* WHAT YOU ARE ASKED TO DO *
Rewrite these entries with "magnifier" swapped for "magnifying glass" and everything else left as it is. Omit the pictures from your answer.

* STORED DATA *
[start]

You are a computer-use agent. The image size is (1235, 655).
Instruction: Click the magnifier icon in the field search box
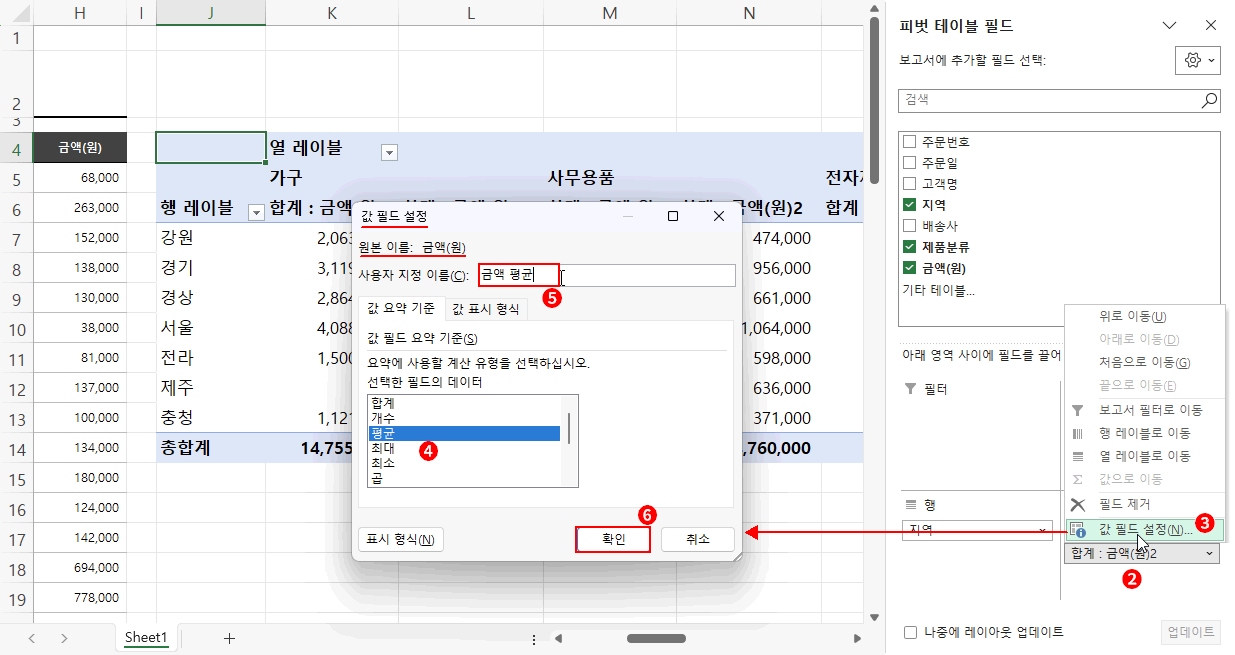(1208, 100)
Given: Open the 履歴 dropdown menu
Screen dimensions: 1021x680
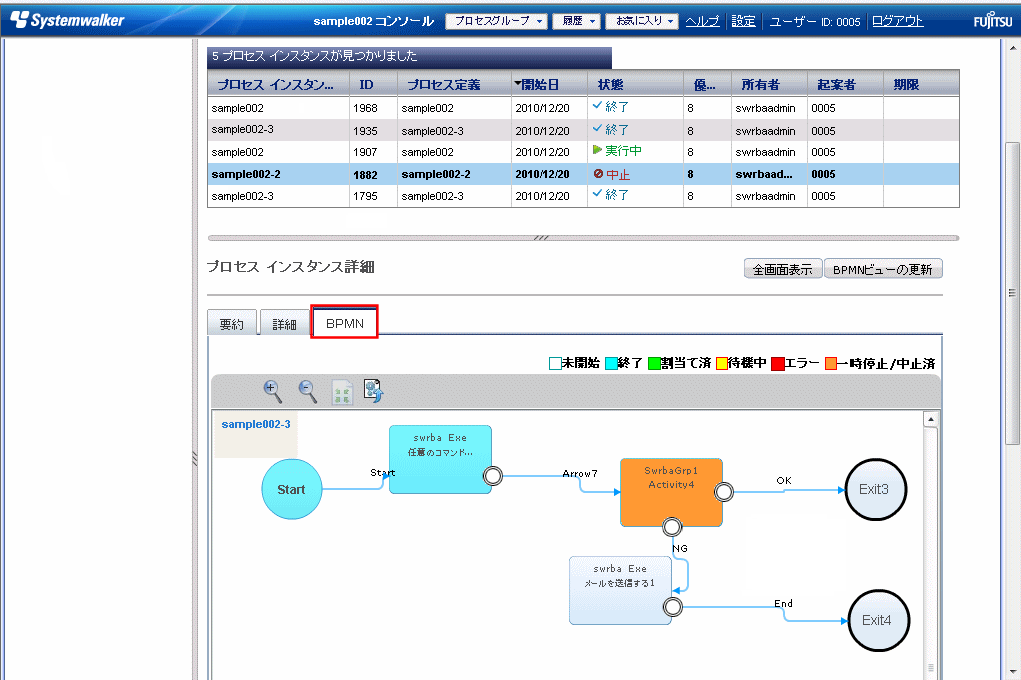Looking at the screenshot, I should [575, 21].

[end]

* SOLUTION FOR THIS PROBLEM *
You are a computer-use agent. The image size is (1235, 655).
Instruction: Click the magnifying glass icon in the field search box
(1208, 100)
Given: Open the 履歴 dropdown menu
Screen dimensions: 1021x680
Looking at the screenshot, I should [575, 21].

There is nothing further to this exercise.